= TASK ITEM =
Copy the entire article below about the Mattituck boys golf team's season, word for word.

= EXTRACTED TEXT =
##############################
A home-course advantage is significant in high school golf. Then again, so is what the Mattituck boys team did in the recently concluded season.

Because the Tuckers’ home course, North Fork Country Club in Cutchogue, wasn’t available to them this past season, Mattituck was a team without a home. The Tuckers held practices at three courses — Laurel Links, The Vineyards Golf Club in Riverhead and the par-3 course at Cedars Golf Club in Cutchogue. All six of their Suffolk County League VII matches were on the road, and they won them all for their sixth consecutive league championship.

If an asterisk is to be attached to this latest Mattituck title since it was achieved during a global pandemic, perhaps a second asterisk should be added to note that the Tuckers did it all on the road.

“It’s definitely something to remember with all this COVID and no home course,” said junior Matt Seifert, the top player in the league with a 39.0 nine-hole average.

With a home course comes familiarity and a degree of comfort. Players know the trouble spots on their home course. They know how the greens play and are well aware of the pin placements.

Paul Ellwood, Mattituck’s coach since 2011, believes his team has lost only twice at North Fork Country Club in that time.

Mattituck didn’t have that home advantage this past season, though. If that wasn’t enough, the Tuckers had only two seniors on the roster and four junior high school players among their top eight.

No matter. They took care of business. The one-sided road wins quickly piled up: 9-0 over Shelter Island; 9-0 over Greenport/Southold; 8-1 over Hampton Bays; 8-1 over Eastport-South Manor; 8-1 over Shelter Island; 9-0 over Greenport/Southold.
##############################
= GIVEN INFORMATION =

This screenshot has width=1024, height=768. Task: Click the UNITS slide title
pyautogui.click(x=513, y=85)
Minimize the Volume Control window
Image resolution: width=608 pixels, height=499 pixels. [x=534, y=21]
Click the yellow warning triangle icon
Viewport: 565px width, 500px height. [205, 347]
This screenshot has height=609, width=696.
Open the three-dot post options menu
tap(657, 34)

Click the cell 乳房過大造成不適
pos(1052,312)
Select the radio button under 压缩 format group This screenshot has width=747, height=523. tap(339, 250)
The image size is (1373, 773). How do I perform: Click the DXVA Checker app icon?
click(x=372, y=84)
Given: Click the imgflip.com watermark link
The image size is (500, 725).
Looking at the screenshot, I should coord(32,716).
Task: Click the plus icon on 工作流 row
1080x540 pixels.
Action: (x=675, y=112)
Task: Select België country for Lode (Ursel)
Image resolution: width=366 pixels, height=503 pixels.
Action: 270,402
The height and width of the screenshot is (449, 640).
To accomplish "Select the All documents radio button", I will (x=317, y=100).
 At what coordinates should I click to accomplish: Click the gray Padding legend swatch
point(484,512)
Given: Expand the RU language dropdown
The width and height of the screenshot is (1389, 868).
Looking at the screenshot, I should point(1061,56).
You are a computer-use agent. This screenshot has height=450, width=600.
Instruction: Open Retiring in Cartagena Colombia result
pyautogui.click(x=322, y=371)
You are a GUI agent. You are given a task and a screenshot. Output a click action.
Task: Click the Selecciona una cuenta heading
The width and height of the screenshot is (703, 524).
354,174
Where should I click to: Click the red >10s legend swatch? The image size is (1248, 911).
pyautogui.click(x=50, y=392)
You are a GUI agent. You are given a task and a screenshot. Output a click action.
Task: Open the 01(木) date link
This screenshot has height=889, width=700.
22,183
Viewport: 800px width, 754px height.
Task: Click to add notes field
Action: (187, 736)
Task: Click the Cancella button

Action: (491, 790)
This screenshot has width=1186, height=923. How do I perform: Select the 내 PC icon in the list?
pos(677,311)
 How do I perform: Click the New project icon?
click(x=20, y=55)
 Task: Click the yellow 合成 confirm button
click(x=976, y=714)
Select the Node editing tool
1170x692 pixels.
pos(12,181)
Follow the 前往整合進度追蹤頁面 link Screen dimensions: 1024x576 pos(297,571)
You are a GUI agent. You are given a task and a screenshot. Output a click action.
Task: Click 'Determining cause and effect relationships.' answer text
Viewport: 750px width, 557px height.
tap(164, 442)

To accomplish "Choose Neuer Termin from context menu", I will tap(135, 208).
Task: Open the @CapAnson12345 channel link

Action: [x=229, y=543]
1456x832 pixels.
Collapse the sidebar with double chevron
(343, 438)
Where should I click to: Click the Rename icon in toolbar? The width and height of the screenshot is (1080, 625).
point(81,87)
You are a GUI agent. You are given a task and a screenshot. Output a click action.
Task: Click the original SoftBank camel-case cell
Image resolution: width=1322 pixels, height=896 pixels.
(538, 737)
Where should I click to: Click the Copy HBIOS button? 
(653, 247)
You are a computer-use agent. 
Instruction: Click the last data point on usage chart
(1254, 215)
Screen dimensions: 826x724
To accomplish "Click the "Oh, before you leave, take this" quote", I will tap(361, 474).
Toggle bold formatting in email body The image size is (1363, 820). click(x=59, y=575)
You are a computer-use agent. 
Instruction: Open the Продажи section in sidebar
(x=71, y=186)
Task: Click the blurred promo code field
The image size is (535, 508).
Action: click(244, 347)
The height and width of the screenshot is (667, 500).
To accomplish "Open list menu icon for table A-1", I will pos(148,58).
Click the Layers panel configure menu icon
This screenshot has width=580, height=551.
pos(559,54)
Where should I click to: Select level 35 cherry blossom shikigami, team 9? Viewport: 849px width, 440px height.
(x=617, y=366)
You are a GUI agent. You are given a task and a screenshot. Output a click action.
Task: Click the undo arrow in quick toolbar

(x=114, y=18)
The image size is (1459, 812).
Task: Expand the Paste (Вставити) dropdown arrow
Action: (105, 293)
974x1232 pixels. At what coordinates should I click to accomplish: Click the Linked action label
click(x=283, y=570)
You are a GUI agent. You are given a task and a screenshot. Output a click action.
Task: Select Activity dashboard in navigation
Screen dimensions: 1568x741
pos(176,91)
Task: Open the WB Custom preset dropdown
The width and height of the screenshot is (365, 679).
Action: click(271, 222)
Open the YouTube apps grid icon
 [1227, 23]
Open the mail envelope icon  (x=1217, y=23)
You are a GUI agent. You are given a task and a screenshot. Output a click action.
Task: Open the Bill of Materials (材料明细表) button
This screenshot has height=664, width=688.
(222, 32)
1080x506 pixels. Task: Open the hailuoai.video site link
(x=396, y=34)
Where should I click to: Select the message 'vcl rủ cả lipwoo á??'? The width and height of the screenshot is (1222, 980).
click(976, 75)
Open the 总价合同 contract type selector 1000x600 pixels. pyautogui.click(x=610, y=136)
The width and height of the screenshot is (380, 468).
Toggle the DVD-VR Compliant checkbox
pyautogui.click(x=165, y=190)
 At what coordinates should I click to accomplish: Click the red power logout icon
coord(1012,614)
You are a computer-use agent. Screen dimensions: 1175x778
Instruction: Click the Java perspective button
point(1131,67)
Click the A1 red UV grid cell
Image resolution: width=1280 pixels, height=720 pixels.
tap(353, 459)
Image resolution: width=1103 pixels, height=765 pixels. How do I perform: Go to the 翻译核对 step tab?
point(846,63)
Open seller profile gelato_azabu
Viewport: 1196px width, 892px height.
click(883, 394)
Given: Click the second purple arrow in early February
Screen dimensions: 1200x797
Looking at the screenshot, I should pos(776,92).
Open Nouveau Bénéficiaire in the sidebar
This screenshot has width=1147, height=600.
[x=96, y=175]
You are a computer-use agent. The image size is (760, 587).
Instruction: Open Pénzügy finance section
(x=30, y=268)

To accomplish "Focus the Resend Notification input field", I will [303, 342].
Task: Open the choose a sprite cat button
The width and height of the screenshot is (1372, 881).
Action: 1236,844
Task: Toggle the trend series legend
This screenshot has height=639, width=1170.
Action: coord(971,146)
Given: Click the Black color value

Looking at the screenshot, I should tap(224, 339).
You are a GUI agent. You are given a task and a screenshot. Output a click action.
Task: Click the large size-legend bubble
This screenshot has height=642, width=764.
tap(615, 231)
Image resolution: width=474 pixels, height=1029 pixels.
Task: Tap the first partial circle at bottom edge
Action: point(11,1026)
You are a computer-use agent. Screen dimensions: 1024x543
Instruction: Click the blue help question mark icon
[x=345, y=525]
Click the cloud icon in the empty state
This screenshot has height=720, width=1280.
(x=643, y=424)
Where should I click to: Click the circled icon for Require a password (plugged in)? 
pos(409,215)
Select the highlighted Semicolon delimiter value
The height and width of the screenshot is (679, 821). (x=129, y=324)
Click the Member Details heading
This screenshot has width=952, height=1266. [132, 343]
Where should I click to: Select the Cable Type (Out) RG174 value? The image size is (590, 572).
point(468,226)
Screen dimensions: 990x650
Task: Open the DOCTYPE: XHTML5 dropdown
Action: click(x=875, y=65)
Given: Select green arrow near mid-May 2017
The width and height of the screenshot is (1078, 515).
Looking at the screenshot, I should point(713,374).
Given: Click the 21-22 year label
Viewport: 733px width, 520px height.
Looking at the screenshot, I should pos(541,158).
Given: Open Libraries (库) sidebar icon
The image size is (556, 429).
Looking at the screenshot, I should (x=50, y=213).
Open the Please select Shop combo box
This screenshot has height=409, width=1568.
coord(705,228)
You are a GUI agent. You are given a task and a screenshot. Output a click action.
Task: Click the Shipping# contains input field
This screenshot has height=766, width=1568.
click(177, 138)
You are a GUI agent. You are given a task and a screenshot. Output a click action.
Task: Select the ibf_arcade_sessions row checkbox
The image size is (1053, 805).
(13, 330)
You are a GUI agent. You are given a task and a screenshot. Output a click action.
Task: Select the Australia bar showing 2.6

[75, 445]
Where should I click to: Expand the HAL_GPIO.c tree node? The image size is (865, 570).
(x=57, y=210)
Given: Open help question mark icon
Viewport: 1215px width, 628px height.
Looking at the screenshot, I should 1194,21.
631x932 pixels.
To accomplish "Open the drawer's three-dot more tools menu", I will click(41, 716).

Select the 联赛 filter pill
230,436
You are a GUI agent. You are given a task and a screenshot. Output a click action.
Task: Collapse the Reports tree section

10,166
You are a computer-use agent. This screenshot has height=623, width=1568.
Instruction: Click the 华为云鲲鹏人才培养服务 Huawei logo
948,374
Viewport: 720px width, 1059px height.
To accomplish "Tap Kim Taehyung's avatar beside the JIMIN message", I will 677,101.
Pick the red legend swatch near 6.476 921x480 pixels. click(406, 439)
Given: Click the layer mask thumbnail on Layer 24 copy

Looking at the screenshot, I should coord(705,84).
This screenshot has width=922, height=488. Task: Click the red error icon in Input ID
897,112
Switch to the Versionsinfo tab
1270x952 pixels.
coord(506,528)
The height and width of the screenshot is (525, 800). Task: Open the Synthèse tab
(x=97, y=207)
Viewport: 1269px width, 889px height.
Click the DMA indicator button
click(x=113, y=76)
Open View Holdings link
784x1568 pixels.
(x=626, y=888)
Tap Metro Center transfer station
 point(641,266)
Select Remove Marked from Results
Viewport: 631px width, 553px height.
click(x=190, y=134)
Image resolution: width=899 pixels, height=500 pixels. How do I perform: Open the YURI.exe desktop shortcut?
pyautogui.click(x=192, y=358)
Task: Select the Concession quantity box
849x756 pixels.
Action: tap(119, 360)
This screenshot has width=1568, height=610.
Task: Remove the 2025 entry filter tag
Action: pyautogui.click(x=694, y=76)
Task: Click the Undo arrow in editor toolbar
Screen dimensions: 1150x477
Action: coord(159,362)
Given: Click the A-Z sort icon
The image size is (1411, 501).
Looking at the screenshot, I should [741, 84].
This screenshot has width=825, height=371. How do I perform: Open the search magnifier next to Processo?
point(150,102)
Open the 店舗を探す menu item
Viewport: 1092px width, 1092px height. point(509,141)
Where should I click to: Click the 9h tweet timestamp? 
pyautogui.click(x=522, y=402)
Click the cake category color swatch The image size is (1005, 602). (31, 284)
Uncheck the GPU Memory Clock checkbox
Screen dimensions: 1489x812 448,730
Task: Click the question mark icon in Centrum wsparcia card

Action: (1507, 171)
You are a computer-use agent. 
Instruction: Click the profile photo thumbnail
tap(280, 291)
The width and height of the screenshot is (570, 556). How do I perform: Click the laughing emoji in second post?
##############################
= SOLUTION =
A home-course advantage is significant in high school golf. Then again, so is what the Mattituck boys team did in the recently concluded season.

Because the Tuckers’ home course, North Fork Country Club in Cutchogue, wasn’t available to them this past season, Mattituck was a team without a home. The Tuckers held practices at three courses — Laurel Links, The Vineyards Golf Club in Riverhead and the par-3 course at Cedars Golf Club in Cutchogue. All six of their Suffolk County League VII matches were on the road, and they won them all for their sixth consecutive league championship.

If an asterisk is to be attached to this latest Mattituck title since it was achieved during a global pandemic, perhaps a second asterisk should be added to note that the Tuckers did it all on the road.

“It’s definitely something to remember with all this COVID and no home course,” said junior Matt Seifert, the top player in the league with a 39.0 nine-hole average.

With a home course comes familiarity and a degree of comfort. Players know the trouble spots on their home course. They know how the greens play and are well aware of the pin placements.

Paul Ellwood, Mattituck’s coach since 2011, believes his team has lost only twice at North Fork Country Club in that time.

Mattituck didn’t have that home advantage this past season, though. If that wasn’t enough, the Tuckers had only two seniors on the roster and four junior high school players among their top eight.

No matter. They took care of business. The one-sided road wins quickly piled up: 9-0 over Shelter Island; 9-0 over Greenport/Southold; 8-1 over Hampton Bays; 8-1 over Eastport-South Manor; 8-1 over Shelter Island; 9-0 over Greenport/Southold.